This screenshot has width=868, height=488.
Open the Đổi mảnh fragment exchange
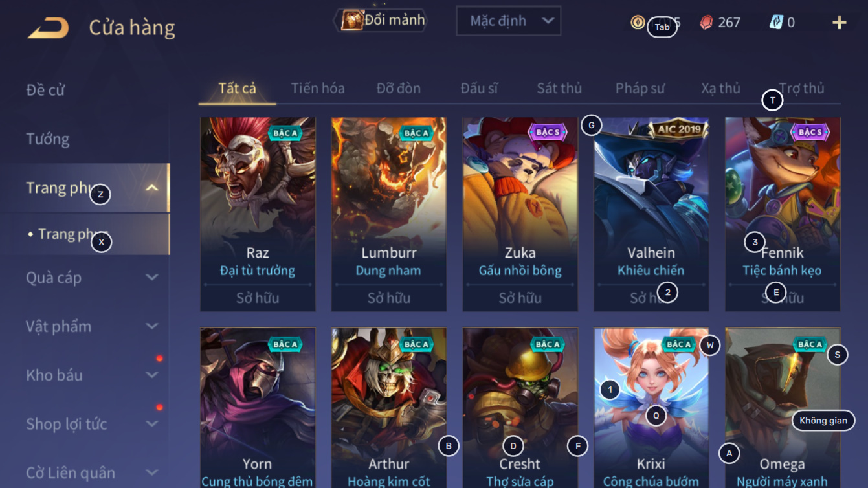pos(383,20)
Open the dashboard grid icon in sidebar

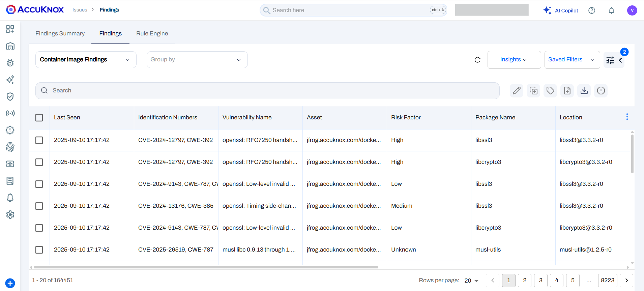10,29
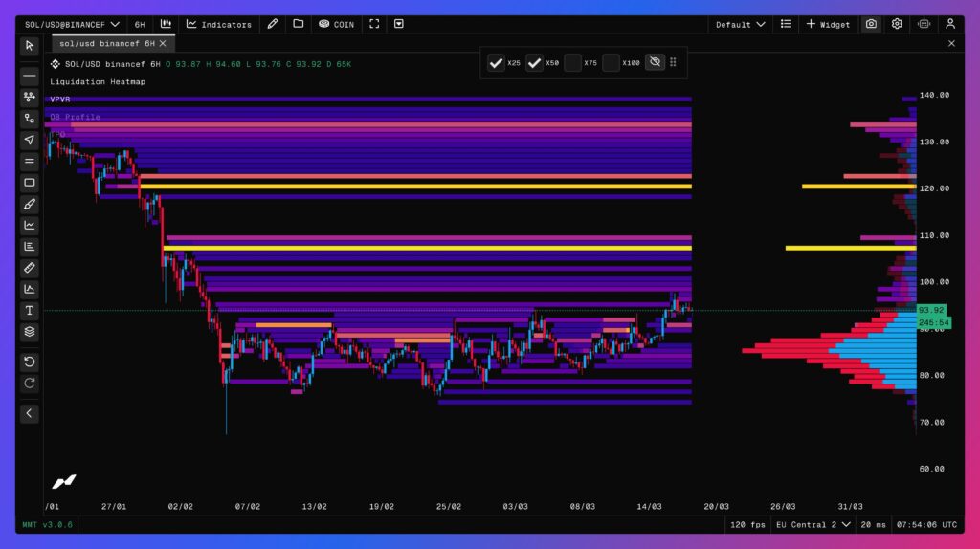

* * * * * * *

Every record above must be given again exactly; drop the pictures.

This screenshot has width=868, height=488.
Open the Đổi mảnh fragment exchange
pos(383,20)
Open the dashboard grid icon in sidebar

10,29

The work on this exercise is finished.